WHAT YOU NEED TO DO:
Please print every line of the material below word for word, leaving out the pictures.

(Element and text position data)
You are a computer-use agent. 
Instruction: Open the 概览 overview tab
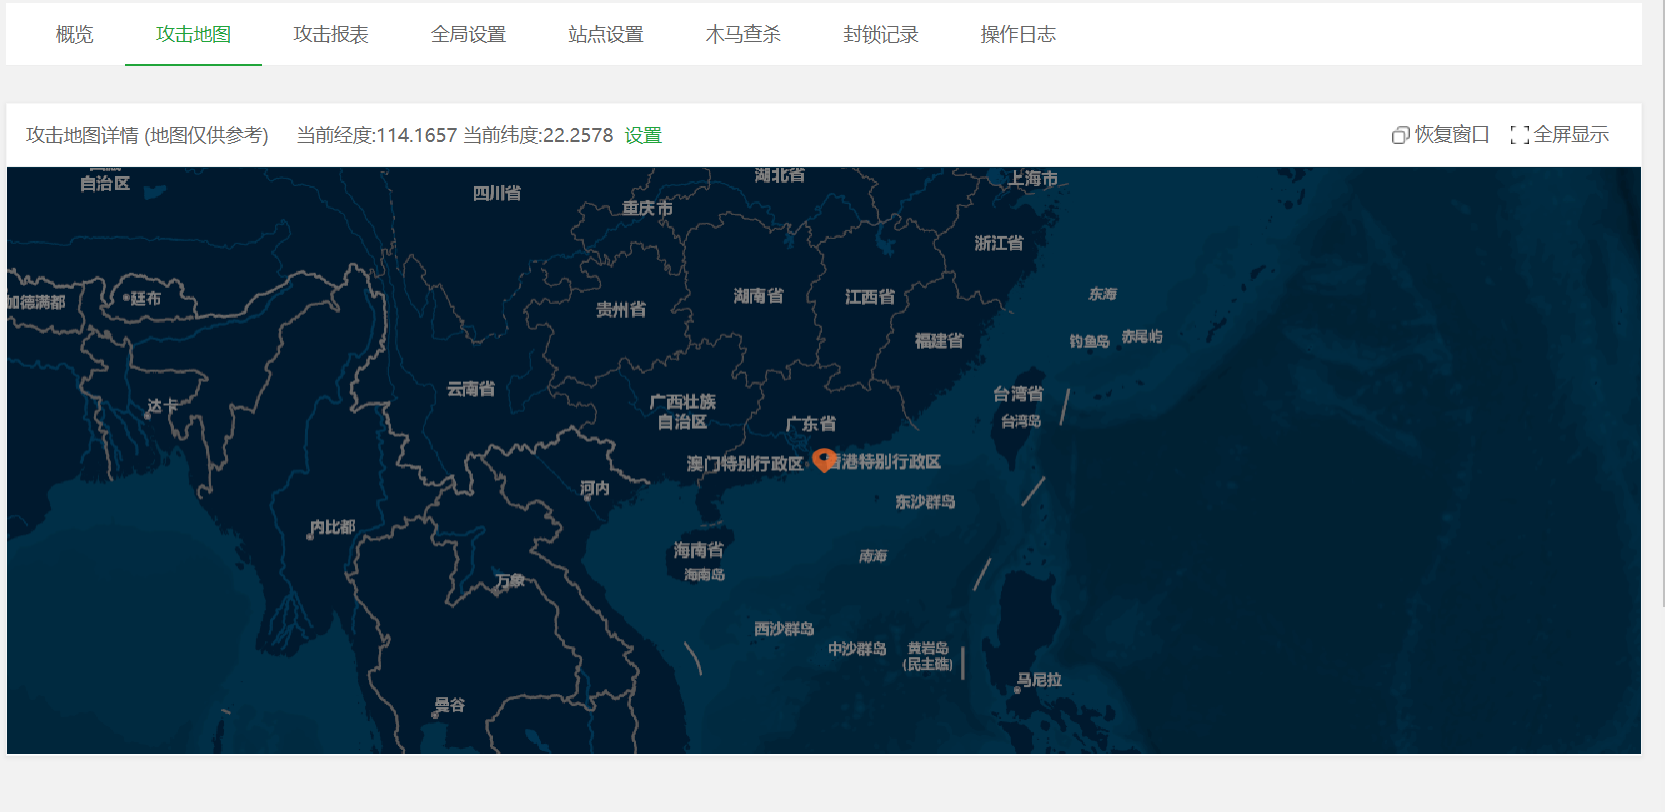(74, 35)
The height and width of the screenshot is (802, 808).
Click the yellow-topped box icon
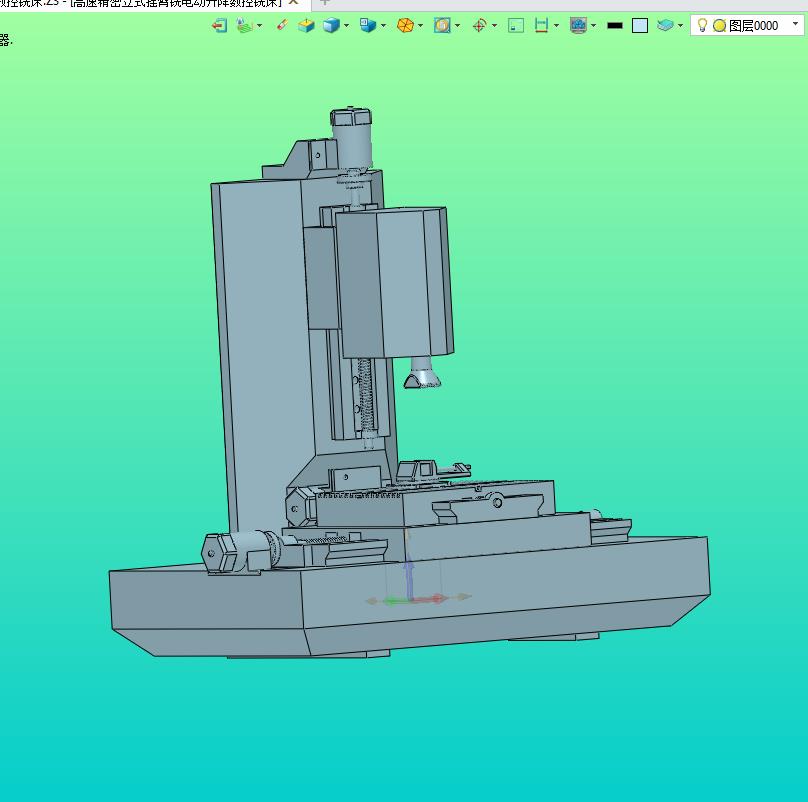tap(306, 25)
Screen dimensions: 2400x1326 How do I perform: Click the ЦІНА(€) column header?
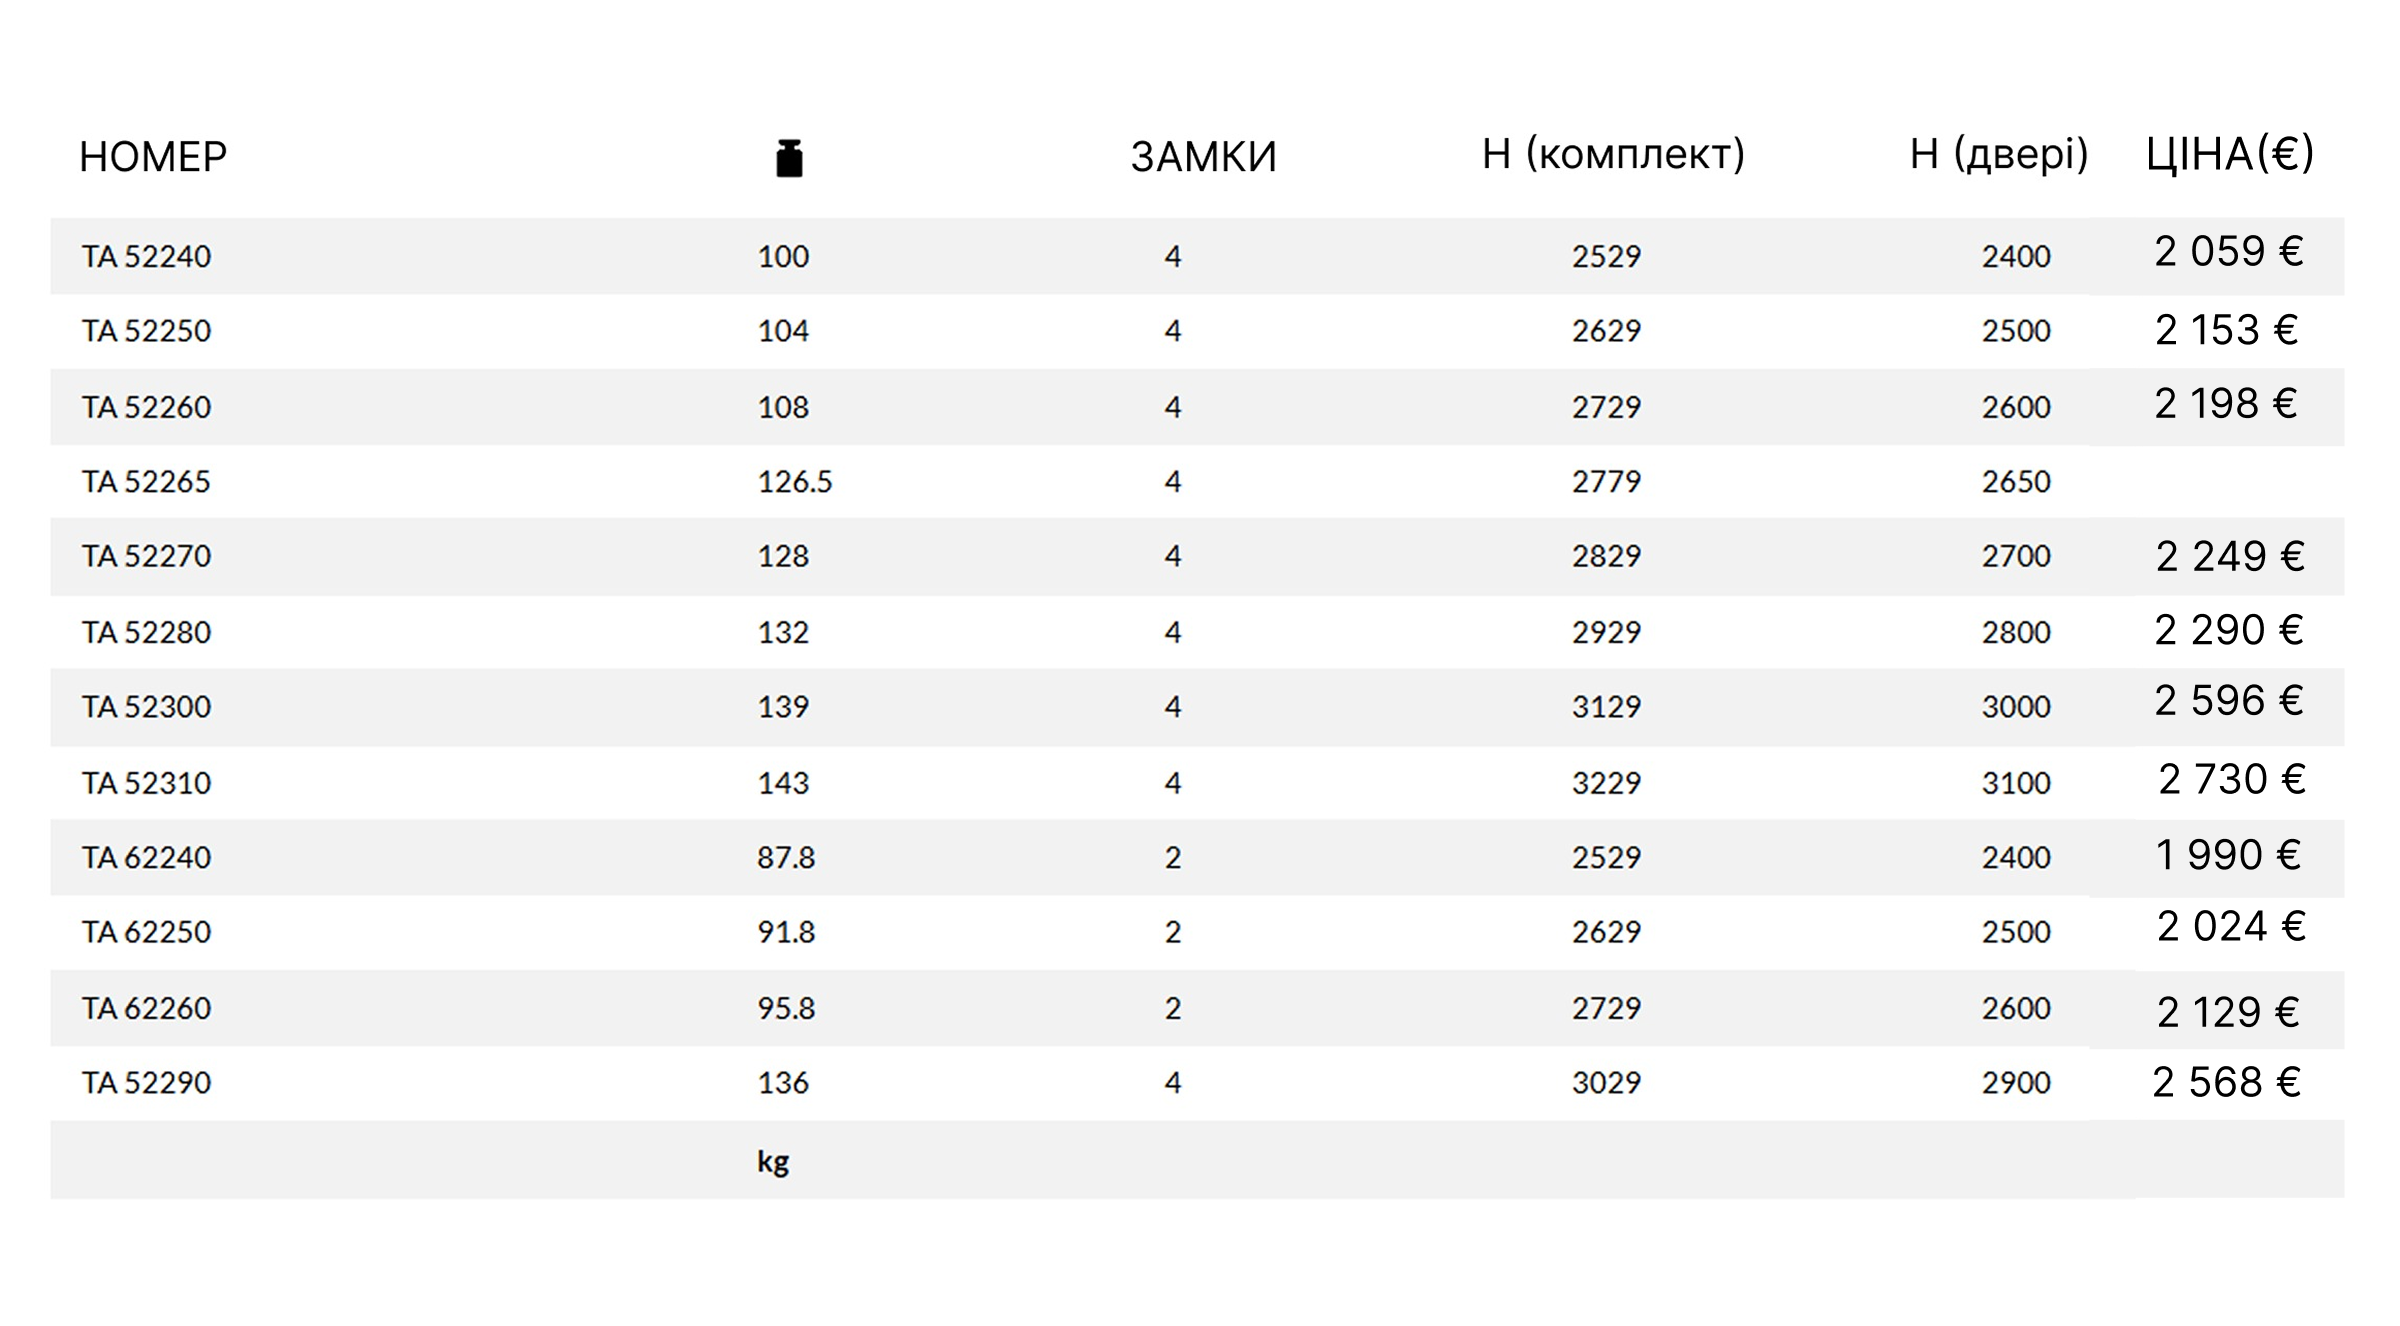pos(2229,154)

WRITTEN RESPONSE:
You are a computer-use agent. 
Instruction: Open the 概览 overview tab
(74, 35)
The height and width of the screenshot is (802, 808).
Click the yellow-topped box icon
tap(306, 25)
Screen dimensions: 2400x1326 How do I perform: Click the ЦІНА(€) column header?
pos(2229,154)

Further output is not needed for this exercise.